Mellbin: I don’t have specific information, so I can’t sort out the exact figures. We will present that on May 5 [in Kabul] during our anti-corruption conference. We will also provide some overviews showing the kinds of minerals and where these mines are, and smuggling techniques that are used to deprive Afghan people of their rightful resources.

Let me mention some of [the resources that] are not spoken of very often such as talc, which is quite important, and are mined in several places illegally. Of course, there is also a wide variety of gemstones. And lapis lazuli, whose mining is ongoing and which also has industrial scales. And the geographical distribution is also very wide. And we find that the people who are stealing these resources are not just in a certain place but this is happening across the whole country.

RFE/RL: What steps or initiatives have so far been taken by the EU to help stop illegal mining and smuggling in Afghanistan?

Mellbin: The first thing that we are going to do is investigate, and it is the results of our investigation that we will present on May 5. So this is an opportunity to put the public spotlight on this because this is really about defending the interests of the Afghan people and securing not only the resources so the people can actually enjoy them but also that people understand [that] there is a need to tackle the question of illegal mining because it can tear the country apart.

We have seen other countries that suffer on what is internationally called the resource curse. And what we want to do now is to present our findings so that the general public, ordinary Afghans, the media, politicians, [and] the anti-corruption bodies are aware that this needs more focus. And that particular and smaller interests of individuals and groups should not be allowed to overshadow the interests of the Afghan people. I think highlighting this is the best thing we can do because each and every Afghan is a stakeholder. Every time these resources leave the country, ordinary Afghans lose out.

RFE/RL: What pressures can the international community put on the government of Afghanistan to tackle the issue?

Mellbin: The first pressure point is to make sure there is an Afghan pressure point. We need to mobilize ordinary Afghans and the responsible part of Afghan society to be aware and try to change this themselves.

On the international side, what we can do is to bring the issue to the table, and we will do that on May 5. We can make sure that other internationals are not complicit so we should monitor that international money interests are not part of this plundering of the Afghan people’s resources.

We can also step in and try to support those who are willing to work with this issue and clean up the mining sector so that it becomes better regulated, and finally we can support those entities and government bodies who are willing to tackle the issue of legal mining, by their capacity to do that. And by making sure that they also get the political support which will be needed because there is not just the problem [of] criminal gangs [and] insurgents but it is unfortunately something that goes across society.

RFE/RL: Are you satisfied with Afghan government's performance in this regard so far?

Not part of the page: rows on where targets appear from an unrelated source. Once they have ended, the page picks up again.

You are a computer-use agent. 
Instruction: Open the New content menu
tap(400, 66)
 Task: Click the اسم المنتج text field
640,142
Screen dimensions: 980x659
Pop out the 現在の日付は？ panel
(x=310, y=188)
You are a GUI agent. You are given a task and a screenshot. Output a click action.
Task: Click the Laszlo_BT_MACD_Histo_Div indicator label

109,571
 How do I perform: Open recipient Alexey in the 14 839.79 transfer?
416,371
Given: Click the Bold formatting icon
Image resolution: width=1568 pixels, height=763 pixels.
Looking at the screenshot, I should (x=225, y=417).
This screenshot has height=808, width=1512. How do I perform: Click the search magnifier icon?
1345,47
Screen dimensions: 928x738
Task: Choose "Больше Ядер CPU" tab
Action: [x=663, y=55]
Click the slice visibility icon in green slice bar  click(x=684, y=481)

Mellbin: There is a widespread feeling that the Afghan government should do more to tackle corruption. We are encouraged to see positive steps. I feel that the government has understood that this is a key issue for the international community. Also to make sure that the international community is willing to continue to support the Afghan government people. One thing is the promises we have heard, which are good and encouraging, but what we want to see this year is that the government could start to deliver.